Performing Arts: Xanadu


Skating silliness
Xanadu
Performed April 27-May 2 at
Bob Carr Performing Arts Centre

Once every great while, there comes a Broadway show that can open your mind, dazzle your eyes and fill your heart with wonder. Xanadu was not that show. In fact, Xanadu might possibly hail from the same mirror universe as the goatee-sporting Evil Spock.

Xanadu, which recently finished its local run as part of the Fairwind's Broadway Across America-Orlando series, tells the semi-epic tale of Sonny Malone (Max Von Essen), a circa-1980 chalk mural artist scratching out an existence in Venice Beach. Sonny's got a bitchin' headband and a burning desire to build an edifice unifying artistry and athletics (aka a "roller disco"); he just lacks the bread and balls to fulfill his vision.
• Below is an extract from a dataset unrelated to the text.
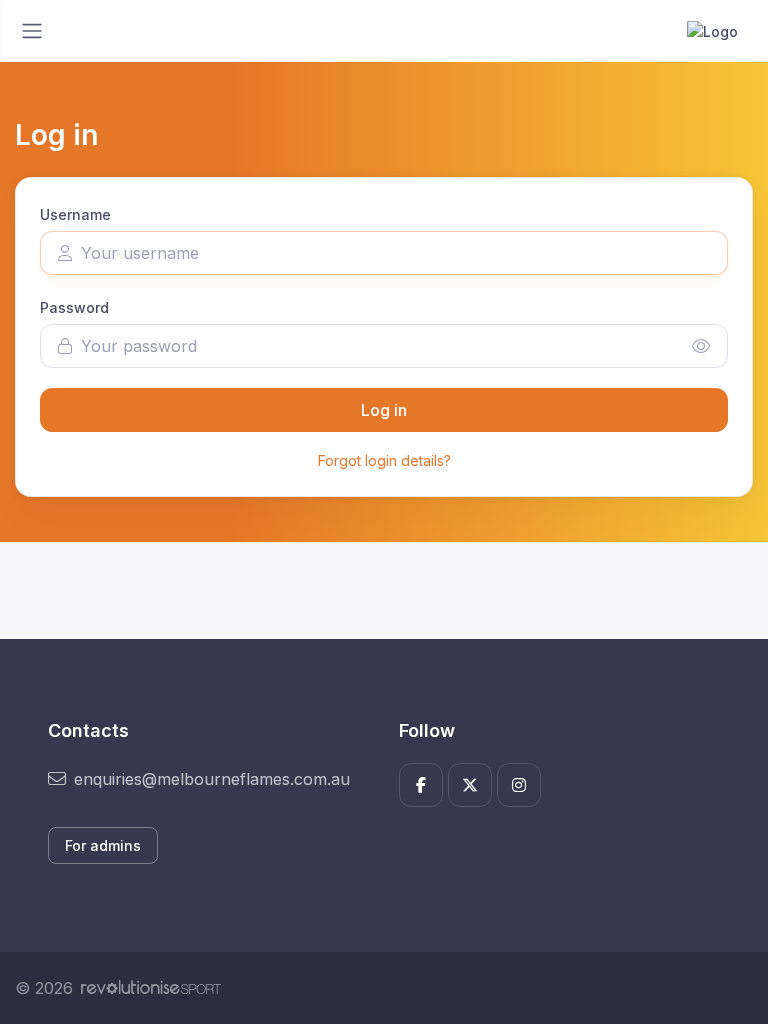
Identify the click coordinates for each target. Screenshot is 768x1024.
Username (75, 214)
Enter the nine muses of ancient Greek mythology, tasked with spurring human creativity. Their leader, Clio, cleverly disguises herself as mortal "Kira" by wearing leg warmers, a pair of roller skates and an Aussie accent. Kira inspires Sonny to team up with Danny Maguire (Larry Marshall), an elderly musician-turned-magnate with whom she once had a dalliance. But the demigod gets detoured when her sabotaging sisters Melpomene (Natasha Yvette Williams) and Calliope (Annie Golden) curse Kira into violating the muse must-not: Don't fall in love with a mortal. Kira gets stuck on Sonny's short-shorts, and pretty soon she's warbling on winged horseback (like an airbrushed T-shirt come to life) straight into an Olympian rumble of Harryhausen proportions.

If all this sounds oddly familiar, you must be a victim of the very worst of '80s cinema. Xanadu is a stage adaptation of the 1980 Olivia Newton-John film of the same name, which spawned five hits by Newton-John and Electric Light Orchestra. ELO fans can look forward to hearing "Evil Women" and "Strange Magic" butchered into eardrum-breaking burlesques; group songs like "I'm Alive" are plagued by pitchy harmonies.

Even roller-skating fans were disappointed. The stage was stuffed with two-dozen lucky audience members, who looked like they were having much more fun than the cast. As a result, the skating floor was reduced to a skimpy oval; it made me distressingly nostalgic for Starlight Express. Sure, the opening-night audience chortled at self-satirizing (and terrifyingly prophetic) lines like "art isn't for the well-educated or intelligent, but for people like you." But they also went crazy for the spinning disco ball, so go figure. I can't write a better review than the one the show gives itself: "Children's theatre for 40-year-old gay people." I may not be in the in-crowd, but I know pandering pablum when I see it. Thank goodness that Xanadu has partied its way out of town, but I'll be out in the parking lot waiting for the next show in the series, Spring Awakening, to arrive on May 18.